The long-promised growth of decentralized finance (DeFi) and real-world asset tokenization continues to fall short, according to a new research note from JPMorgan. Analyst Nikolaos Panigirtzoglou highlighted persistent stagnation in the space, noting that the sector has yet to fully recover from the 2022 crypto market crash.

DeFi Activity Still Below Peak

Total value locked (TVL) in DeFi remains well below 2021 highs, the report said, with most activity still dominated by crypto-native and retail participants. Despite advances in infrastructure—like permissioned lending platforms and KYC-enabled vaults—traditional institutions have been reluctant to engage meaningfully.

Barriers include fragmented global regulations, unclear legal frameworks for on-chain assets, and security concerns tied to smart contracts. Consequently, institutional crypto activity remains largely confined to Bitcoin (BTC), rather than broader DeFi applications.

Tokenization Fails to Scale

JPMorgan also noted that asset tokenization has yet to deliver on its early promise. While the space has grown to include $25 billion in tokenized assets and $8 billion in tokenized bonds—with growing use in money market funds—most projects remain small, illiquid, and pilot-stage.

Initiatives from major firms such as BlackRock’s BUIDL fund and Broadridge’s Distributed Ledger Repo (DLR) platform demonstrate some technical benefits, but real-world adoption and liquidity remain limited.

“In private markets, tokenization efforts are concentrated among a few players and lack active secondary markets,” Panigirtzoglou wrote.

Institutional Resistance to Transparency

A key hurdle, according to the report, is institutional discomfort with the transparency of public blockchains.
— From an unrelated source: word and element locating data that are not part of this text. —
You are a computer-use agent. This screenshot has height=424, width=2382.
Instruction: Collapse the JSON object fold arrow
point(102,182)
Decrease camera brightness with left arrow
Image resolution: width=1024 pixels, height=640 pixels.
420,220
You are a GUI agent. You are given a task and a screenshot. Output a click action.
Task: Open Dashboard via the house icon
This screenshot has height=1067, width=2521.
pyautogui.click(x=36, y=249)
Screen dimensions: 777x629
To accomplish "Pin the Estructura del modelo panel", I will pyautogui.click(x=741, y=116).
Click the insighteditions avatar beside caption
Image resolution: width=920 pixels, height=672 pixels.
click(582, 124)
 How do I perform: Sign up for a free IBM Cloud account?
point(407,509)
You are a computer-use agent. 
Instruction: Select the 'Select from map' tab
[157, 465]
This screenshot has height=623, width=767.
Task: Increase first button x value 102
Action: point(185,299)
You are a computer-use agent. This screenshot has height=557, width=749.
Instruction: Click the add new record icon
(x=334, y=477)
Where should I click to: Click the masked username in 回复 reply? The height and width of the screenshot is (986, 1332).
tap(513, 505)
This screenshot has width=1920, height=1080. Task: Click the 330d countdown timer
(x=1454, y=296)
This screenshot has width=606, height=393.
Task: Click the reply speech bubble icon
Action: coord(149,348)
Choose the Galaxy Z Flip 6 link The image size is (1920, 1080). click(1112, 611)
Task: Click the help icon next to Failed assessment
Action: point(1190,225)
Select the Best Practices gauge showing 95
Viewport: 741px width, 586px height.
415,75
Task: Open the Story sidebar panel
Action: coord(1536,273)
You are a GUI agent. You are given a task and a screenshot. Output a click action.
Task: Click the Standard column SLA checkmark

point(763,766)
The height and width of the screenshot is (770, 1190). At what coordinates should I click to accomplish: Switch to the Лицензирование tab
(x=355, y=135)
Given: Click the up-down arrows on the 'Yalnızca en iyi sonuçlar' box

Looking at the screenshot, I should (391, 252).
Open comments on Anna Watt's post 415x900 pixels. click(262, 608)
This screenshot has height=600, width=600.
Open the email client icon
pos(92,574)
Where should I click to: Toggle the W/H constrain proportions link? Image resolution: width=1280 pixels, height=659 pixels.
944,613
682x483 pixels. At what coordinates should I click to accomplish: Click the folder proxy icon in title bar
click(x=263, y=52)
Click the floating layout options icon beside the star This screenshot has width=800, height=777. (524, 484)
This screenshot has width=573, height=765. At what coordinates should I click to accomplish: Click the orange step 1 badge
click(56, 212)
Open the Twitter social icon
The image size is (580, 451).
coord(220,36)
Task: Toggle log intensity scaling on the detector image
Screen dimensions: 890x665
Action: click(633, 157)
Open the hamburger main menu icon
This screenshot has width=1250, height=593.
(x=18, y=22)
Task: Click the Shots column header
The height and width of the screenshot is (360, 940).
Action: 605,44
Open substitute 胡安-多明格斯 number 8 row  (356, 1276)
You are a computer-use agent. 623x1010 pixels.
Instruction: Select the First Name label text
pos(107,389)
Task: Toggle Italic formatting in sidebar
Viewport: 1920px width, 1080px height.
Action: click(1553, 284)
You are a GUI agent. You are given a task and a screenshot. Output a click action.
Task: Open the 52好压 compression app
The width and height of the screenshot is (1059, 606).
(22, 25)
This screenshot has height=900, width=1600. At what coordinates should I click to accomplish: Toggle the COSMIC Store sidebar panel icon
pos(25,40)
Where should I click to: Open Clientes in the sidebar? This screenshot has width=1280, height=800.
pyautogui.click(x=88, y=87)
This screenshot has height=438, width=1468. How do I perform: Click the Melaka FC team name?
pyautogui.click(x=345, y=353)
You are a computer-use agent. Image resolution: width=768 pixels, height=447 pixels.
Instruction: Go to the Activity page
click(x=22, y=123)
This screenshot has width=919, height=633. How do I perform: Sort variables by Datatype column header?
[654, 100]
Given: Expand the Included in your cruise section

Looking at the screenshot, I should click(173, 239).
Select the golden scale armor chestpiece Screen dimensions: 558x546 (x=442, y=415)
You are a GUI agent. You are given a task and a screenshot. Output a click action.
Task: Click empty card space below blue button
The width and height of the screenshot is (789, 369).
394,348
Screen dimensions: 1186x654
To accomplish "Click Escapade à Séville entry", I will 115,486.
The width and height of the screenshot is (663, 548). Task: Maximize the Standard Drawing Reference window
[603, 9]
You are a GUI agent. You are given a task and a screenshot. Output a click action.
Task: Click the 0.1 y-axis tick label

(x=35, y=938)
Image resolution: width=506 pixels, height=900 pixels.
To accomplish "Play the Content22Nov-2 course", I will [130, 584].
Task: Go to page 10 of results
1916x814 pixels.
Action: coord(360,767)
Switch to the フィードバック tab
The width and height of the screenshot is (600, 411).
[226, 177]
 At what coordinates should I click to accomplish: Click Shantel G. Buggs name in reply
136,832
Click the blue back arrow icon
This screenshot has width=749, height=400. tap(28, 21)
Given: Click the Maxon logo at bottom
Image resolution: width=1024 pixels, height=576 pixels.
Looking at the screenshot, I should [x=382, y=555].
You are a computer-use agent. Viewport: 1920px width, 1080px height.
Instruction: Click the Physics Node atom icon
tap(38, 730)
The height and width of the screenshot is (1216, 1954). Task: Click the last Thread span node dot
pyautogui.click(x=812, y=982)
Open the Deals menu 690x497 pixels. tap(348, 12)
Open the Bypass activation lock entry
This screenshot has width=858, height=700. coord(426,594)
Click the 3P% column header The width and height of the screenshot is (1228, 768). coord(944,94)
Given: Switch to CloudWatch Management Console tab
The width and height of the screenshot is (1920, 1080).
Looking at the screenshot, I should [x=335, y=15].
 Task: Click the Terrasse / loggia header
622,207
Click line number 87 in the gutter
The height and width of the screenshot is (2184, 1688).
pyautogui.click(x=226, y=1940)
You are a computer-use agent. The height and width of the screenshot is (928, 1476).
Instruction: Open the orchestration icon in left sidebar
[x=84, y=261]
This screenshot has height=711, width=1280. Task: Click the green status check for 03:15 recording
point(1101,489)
Many traditional investors still prefer opaque execution environments like dark pools, and the trend of off-exchange equity trading continues to support this view.

Even with regulatory developments like the SEC’s “Project Crypto” pushing for clearer digital asset frameworks, JPMorgan remains skeptical that policy reform alone can drive widespread adoption.

“Traditional finance still doesn’t perceive an urgent need for blockchain,” the report concluded. “Fintech has already improved efficiency within the existing system, reducing the incentive to adopt tokenized alternatives.”